Il Porto[modifica sorgente]

E' la prima caverna che segue il ponte di Murkspan, a nord dell'Isola del Teschio. Vi hanno sede molti magazzini di deposito e i negozi dei commercianti minori, oltre che le locande più economiche. Dozzine di zombie lavorano per riparare edifici, caricare merci e svolgere lavori di fatica. Posto interessante da visitare è il mercato degli schiavi.

I Vicoli del Commercio[modifica sorgente]

Si trova ad est del quartiere del Porto, e come dice il nome stesso, vi hanno sede la maggioranza degli esercizi commerciali della città. Punti d'interesse sono la piazza del Teschio, luogo dove viene amministrata la giustizia cittadina e su cui si affaccia il teatro, e la via del commercio.

Il Cuore[modifica sorgente]

E' la porzione più ad est della caverna principale, che si trova al livello più elevato della città. Questa è la zona più residenziale, ed è presente anche qualche esercizio commerciale. Spiccano la piazza del mercato e via Illithid, con negozi dedicati a una clientela raffinata.

Governo[modifica sorgente]

A prima vista Skullport potrebbe essere considerata un'oligarchia tra le vari organizzazioni maggiori presenti in città. In realtà, il vero potere è nelle mani dei Tredici Teschi Fluttuanti. Tutto ciò che è elemento di disturbo è mal visto, perchè attiva i Teschi.
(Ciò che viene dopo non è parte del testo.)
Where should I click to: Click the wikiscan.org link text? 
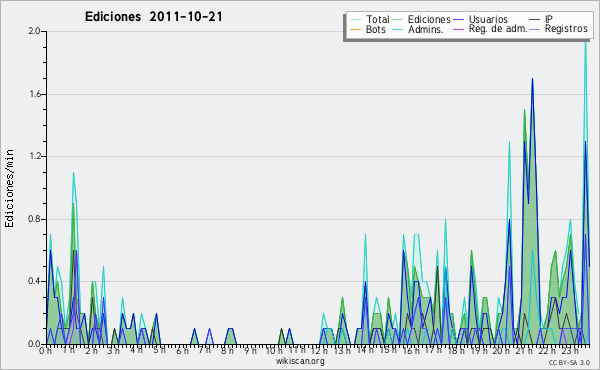click(300, 361)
Essi appaiono ogni qualvolta il commercio venga ostacolato, venga distrutta indiscriminatamente una proprietà, si faccia uso di magia o proselitismo religioso. Tutto è possibile se non si attira l'attenzione di un Teschio con le proprie azioni. Il trasgressore viene portato nella zona del porto e processato nella Piazza del Teschio in base al reato:

  • Reato banale: il trasgressore viene mandato nella zona del Porto a rinfrescarsi le idee
  • Reato grave: per danni a carico dei teschi o dell'esercizio commerciale di un concorrente. Segue la confisca di tutti i beni del trasgressore, che viene cacciato dalla città o venduto come schiavo
  • Reato gravissimo: il trasgressore viene eliminato direttamente dai Teschi.


I Teschi inoltre, sono conosciuti per le richieste bizzarre a cui sottopongono coloro che attirano la loro attenzione: esse vanno dall'obbligo di aiutare tutti i goblin che s'incontrano per strada a saltare nel vuoto dal punto più alto di Skullport.

Religione[modifica sorgente]

Ogni pratica pubblica della religione, invocazione a una divinità, incantesimo divino lanciato per strada, orazione, rito, tentativo di edificazione di templi, comporta un rapido intervento dei Teschi. Pregare il proprio dio in luoghi appartati e da soli, non suscita invece l'ira dei Teschi finchè coinvolge solo i singoli. L'unico tempio, chiamato La Torre dei Sette Dolori dai pochi che ne conoscono l'esistenza, si trova all'interno di un'enorme stalagmite nera sull'Isola del Teschio ed è dedicato a Loviatar.

Schiavitù[modifica sorgente]

Gli schiavisti del Faerun utilizzano Skullport come uno dei luoghi principali di scambio, acquisto e vendita di schiavi. Nel momento in cui giungono nella città, vengono tenuti in grossi recinti costruiti nell'Isola del Teschio, in attesa di essere venduti nel sottosuolo o di ripartire alla volta della superficie.